Purple, you give good advice. Thanks. I didnt want to say beacuse normally people automatically judge wrongly. beacuse its outside normal convention thats all.

OP posts:
isitterrible · 03/01/2010 11:02

no - i dont thikn it would ever go that far. But i do think that one day, he wont let me out. And id be trapped forever.....

and i cant really be trapped forever when i have dc's can i.

OP posts:
stickylittlefingers · 03/01/2010 11:17

do you not trust him then? Surely BDSM only works (properly) if you trust the other participants and you know you can use safe word etc. Otherwise it would be too dangerous, I agree.

purplepeony · 03/01/2010 11:28

Agree- it's about boundaries and trust.

Maybe you need to have that conversation with him, if you haven't already?

PictureInTheAttic · 03/01/2010 11:31

Have only read the OP, but when dd you last have them? If you remember that and work from there, you should locate them in time. Hth.

TrillianAstra · 03/01/2010 11:33

Wrong thread Picture.

isitterrible · 03/01/2010 11:40

no - probably not wrong thread... that actually sort of makes sense! lol

So, im thinking that it is probaby time to call a stop to this madness ( beacuse that is what it is)

So, how do i do this... any ideas? Because when he calls or texts i have a total physical reaction to even just the beep of my phone. My pulse races, i start to sweat, i go a bit giddy...... my adrelin races.

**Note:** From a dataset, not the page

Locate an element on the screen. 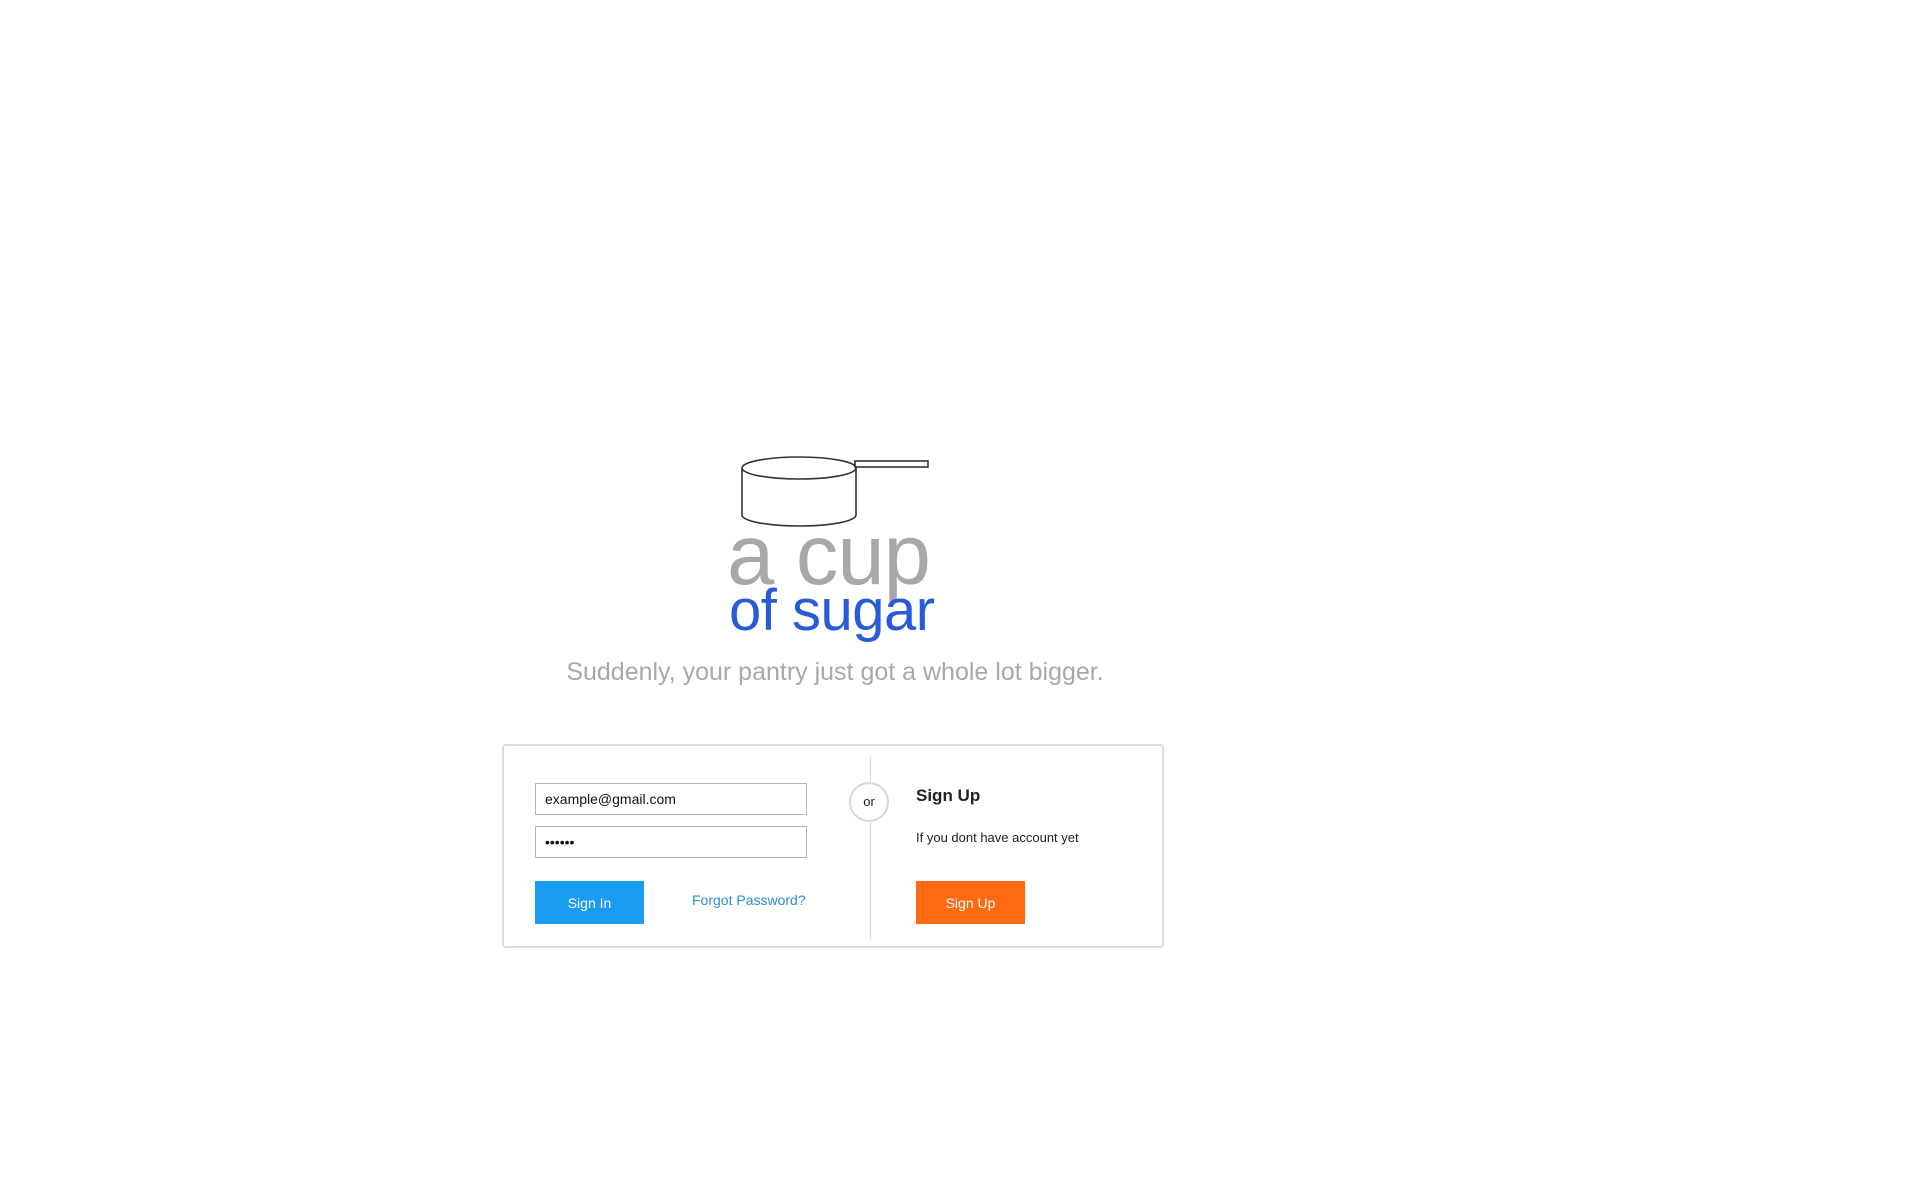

I have no doubt that it is excally this sort of reaction that gets me into trouble with him..... purple, i think you said, its an addiction. that sounds about right actually.

oh, and i do trust him... its just that he tells me one day he wont let me go...and i know that is true.
Not saying i wouldnt like to be trapped forever... i would, just not sure id make a very good parent being like that!